The trade of Luke Ormsby to Everett and the departure of Elijah Brown, who left the team because he was unhappy with his ice time, has opened the door for other young forwards to get more ice time.  Three of them have really stepped up and taken advantage of the situation. The more ice Sam Huo, Tyler Carpendale and Ian Briscoe get, the better they play. Briscoe in particular is benefitting as he is now seeing time on the power play as well.  While he didn't officially earn an assist on the play, Briscoe's forecheck late in the game versus the Oil Kings, created a turnover that led directly to Zack Andrusiak's game-winning goal.

Do vets really help rookies develop?  Maybe it works both ways.  The Seattle coaches put veteran Donovan Neuls on a line with two rookies the second half of the road trip.  The last few games Neuls has been centering a line featuring 17-year old rookie Dillon Hamaliuk and the 16-year old Huo.  Neuls, who hadn't been scoring early in the year, put up a three-game goal scoring streak.

I think the popular sentiment is that Seattle is biding it's time in goal until Carl Stankowski returns.  But with  no definitive return date for Stankowski, the T-Birds current goaltending tandem of Matt Berlin and Liam Hughes are giving the team the opportunity to win every game.  Hughes has really settled in since Seattle acquired him at the start of the season from Edmonton.  he ended up starting four of the six games against the Central Division and went 3-0-1-0.

Thanks again to all the former players and parents who jumped onto our broadcasts during the road trip. All brought their own unique spin to our coverage of the games.  It's always great to meet up with former players such as Steve Chaffin and Travis Toomey, and see how they've matured into adulthood.
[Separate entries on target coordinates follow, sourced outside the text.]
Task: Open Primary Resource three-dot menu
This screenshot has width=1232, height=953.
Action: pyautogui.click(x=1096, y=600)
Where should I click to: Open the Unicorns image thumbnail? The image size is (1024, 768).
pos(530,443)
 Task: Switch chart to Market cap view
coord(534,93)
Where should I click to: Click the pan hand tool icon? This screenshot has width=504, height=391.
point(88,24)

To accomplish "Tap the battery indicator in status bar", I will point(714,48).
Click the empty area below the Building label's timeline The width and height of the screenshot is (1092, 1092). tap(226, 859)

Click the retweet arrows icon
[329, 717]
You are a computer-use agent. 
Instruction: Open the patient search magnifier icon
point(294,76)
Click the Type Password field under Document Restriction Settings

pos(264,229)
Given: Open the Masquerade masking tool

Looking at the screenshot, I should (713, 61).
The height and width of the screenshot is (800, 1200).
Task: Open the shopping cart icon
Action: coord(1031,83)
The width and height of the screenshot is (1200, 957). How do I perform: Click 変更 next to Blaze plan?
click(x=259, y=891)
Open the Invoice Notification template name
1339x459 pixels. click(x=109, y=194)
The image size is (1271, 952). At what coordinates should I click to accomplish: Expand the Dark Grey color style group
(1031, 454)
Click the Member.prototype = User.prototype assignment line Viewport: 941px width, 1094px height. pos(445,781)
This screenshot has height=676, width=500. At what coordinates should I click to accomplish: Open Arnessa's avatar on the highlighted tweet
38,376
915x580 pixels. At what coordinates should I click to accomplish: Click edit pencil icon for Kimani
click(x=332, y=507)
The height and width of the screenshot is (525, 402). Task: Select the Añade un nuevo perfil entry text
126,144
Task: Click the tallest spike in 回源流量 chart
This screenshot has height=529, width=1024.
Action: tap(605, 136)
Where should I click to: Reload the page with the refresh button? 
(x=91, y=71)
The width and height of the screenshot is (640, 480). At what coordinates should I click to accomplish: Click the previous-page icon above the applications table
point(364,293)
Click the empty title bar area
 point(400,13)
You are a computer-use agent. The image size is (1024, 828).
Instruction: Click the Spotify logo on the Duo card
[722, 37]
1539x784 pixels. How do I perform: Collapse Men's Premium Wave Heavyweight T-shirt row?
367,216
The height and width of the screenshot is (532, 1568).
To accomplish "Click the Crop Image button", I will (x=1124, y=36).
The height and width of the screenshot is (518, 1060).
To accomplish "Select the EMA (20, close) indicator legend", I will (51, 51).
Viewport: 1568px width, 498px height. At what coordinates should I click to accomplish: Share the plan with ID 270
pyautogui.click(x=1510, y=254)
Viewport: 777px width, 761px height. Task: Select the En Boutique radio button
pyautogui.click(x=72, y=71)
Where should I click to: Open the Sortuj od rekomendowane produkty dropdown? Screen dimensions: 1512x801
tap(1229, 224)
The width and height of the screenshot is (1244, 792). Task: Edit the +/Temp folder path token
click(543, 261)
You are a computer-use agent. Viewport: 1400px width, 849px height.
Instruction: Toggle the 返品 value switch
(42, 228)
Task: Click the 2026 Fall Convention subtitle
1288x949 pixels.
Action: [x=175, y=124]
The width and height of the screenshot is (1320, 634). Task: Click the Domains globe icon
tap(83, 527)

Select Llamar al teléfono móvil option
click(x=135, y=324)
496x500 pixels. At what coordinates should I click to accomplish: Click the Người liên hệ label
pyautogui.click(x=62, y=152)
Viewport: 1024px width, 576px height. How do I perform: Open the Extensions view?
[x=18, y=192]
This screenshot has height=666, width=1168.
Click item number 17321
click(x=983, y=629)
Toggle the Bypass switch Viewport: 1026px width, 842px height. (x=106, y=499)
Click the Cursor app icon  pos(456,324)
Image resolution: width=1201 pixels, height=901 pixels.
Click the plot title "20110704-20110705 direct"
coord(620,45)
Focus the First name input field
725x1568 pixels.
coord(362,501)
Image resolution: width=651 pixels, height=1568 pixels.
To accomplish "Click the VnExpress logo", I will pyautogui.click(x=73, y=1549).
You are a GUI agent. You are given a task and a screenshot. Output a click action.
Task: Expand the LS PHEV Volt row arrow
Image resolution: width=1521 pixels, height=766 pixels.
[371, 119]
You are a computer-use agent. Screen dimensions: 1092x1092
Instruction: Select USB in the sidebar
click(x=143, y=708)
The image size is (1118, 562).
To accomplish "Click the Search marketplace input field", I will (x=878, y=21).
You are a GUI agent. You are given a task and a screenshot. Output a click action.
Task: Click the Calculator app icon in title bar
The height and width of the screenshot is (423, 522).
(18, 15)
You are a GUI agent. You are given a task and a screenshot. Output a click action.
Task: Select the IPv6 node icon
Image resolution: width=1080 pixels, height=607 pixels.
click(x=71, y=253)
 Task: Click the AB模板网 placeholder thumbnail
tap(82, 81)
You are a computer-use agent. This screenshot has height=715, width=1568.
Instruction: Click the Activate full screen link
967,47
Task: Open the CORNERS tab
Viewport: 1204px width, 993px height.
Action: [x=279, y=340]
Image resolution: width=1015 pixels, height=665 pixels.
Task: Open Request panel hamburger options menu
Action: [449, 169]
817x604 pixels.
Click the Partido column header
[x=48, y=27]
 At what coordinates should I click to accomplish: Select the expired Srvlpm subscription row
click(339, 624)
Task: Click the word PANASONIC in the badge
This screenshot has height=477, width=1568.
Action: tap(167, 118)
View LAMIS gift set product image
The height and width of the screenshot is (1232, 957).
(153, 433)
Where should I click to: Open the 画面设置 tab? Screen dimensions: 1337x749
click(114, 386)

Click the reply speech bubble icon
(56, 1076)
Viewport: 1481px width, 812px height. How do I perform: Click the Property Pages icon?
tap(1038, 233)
My T-Birds Three Stars for the second half of the road trip:

Third Star:  Goaltender Liam Hughes.  He went 1-0-1-0 in his last two starts, 3-0-1-0 on the trip and has now improved his overall record on the season to 4-2-1-0.  The road trip was a great chance for the coaches to get him lots of time between the pipes and get a better feel for his game going into the meat of the schedule.

Second Star:  LW Nolan Volcan.  In the last three games on the trip Volcan picked up four points (2g, 2a) and was +4.  He plays a complete game and is very aggressive on the forecheck which helps create turnovers. His motor starts in fifth gear and never stops.  After a bit of a slow start in the scoring department  he is now close to averaging a point a game with 15 points in 16 games.

First Star:  D Austin Strand.  After finishing the first half of the road trip with a late, game-winning goal in his hometown of Calgary, he started the second half of the trip by scoring a goal and adding an assist in a win against his former team in Red Deer. He added a big power-play goal in the 3-1 win in Edmonton and had an assist on the game tying goal in Medicine Hat.  He picked up four points (2g, 2a) and was +2 the final half of the trip and now is second in the league with eight power-play goals.  He's also second in the WHL among defenseman in scoring with 22 points (9g, 13a) which also tops his own team's leaderboard.  Don't be surprised if NHL scouts are taking notice.